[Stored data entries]

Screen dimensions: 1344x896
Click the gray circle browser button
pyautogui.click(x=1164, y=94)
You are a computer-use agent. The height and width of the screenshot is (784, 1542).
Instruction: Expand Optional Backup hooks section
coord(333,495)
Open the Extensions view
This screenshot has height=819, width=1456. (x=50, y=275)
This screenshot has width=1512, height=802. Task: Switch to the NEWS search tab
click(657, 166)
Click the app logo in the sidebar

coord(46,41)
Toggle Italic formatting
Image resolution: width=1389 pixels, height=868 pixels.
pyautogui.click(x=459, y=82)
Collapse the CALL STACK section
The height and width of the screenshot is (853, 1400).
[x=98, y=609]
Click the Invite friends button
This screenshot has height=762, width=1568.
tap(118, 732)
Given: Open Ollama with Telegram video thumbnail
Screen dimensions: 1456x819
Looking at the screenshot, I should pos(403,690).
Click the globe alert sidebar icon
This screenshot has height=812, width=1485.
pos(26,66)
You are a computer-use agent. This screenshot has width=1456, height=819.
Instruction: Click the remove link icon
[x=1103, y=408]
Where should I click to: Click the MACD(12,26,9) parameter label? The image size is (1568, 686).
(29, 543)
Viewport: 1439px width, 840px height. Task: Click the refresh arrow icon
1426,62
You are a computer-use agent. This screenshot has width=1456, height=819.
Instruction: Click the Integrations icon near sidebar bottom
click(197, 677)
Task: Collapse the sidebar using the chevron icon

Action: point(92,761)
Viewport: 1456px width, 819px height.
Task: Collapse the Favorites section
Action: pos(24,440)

What is required:
Keep only the lines from the one containing "Instruction: Click the Integrations" to the end of the entries, and repeat them exactly.

Answer space:
Instruction: Click the Integrations icon near sidebar bottom
click(197, 677)
Task: Collapse the sidebar using the chevron icon

Action: point(92,761)
Viewport: 1456px width, 819px height.
Task: Collapse the Favorites section
Action: pos(24,440)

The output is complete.